In particolare, le sostanze nelle quali vengono fatte crescere le cellule staminali utilizzate per ricavare la carne avrebbero un forte impatto sull’ambiente, a partire dai processi di trattamento per evitare la formazione di tossine o batteri.

Sono così arrivati a quantificare che la produzione di ogni chilo di carne coltivata potrebbe emettere nell’ambiente equivalenti di COda 4 a 25 volte rispetto alle emissioni della produzione tradizionale.

“Va notato che il confine di questa valutazione del Ciclo di Vita si ferma all’impianto di produzione della carne coltivata e non include le perdite di prodotto, la conservazione a freddo, il trasporto e altri impatti ambientali associati alla vendita al dettaglio della carne bovina“, si legge nello studio:

“L‘inclusione di tali processi post-produzione aumenterebbe il potenziale di riscaldamento globale dei gas ad effetto serra della carne sintetica”.
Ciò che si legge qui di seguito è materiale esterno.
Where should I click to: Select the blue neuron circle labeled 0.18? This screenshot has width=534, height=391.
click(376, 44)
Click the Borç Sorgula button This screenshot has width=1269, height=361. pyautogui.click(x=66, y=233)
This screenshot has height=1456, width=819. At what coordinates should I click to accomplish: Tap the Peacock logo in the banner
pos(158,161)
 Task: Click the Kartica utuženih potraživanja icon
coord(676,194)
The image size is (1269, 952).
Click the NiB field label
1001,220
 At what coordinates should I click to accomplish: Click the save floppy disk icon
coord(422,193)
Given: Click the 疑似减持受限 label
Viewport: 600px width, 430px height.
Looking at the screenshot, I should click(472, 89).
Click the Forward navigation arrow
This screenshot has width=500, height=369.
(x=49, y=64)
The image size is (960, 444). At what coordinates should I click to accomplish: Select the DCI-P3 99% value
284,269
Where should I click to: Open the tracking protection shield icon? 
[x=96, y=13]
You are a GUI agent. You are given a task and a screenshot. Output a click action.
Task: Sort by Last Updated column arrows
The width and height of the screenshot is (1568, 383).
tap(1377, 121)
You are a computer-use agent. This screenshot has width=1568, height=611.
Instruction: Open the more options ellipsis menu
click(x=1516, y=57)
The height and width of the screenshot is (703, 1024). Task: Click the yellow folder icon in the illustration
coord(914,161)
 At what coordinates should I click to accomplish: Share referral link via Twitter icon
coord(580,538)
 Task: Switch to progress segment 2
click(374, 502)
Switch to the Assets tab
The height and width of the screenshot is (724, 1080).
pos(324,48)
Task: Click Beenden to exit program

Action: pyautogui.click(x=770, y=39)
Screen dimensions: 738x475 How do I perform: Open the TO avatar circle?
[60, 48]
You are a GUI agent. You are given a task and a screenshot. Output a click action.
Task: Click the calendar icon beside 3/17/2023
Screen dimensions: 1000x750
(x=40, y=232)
Insomma, gli attuali sistemi di produzione che sono di piccolissima scala industriale, se portati a livello produttivo necessario per una significativa sostituzione della produzione mondiale di carne, risulterebbero più inquinanti dell’allevamento di bestiame.

Il business della carne in vitro

La carne sintetica finora è prodotta in quantità limitate, eppure gli investimenti in questo comparto continuano ad aumentare, arrivando a oltre 2 miliardi di dollari.
Un entusisamo probabilmente legato alle stime degli analisti che sono ottimisti sulle alternative alla carne. In alcuni report si prevede una sostituzione del 60-70% della carne macinata entro il 2030-2040 (Suhlmann et al., 2019; Tubb & Seba, 2019).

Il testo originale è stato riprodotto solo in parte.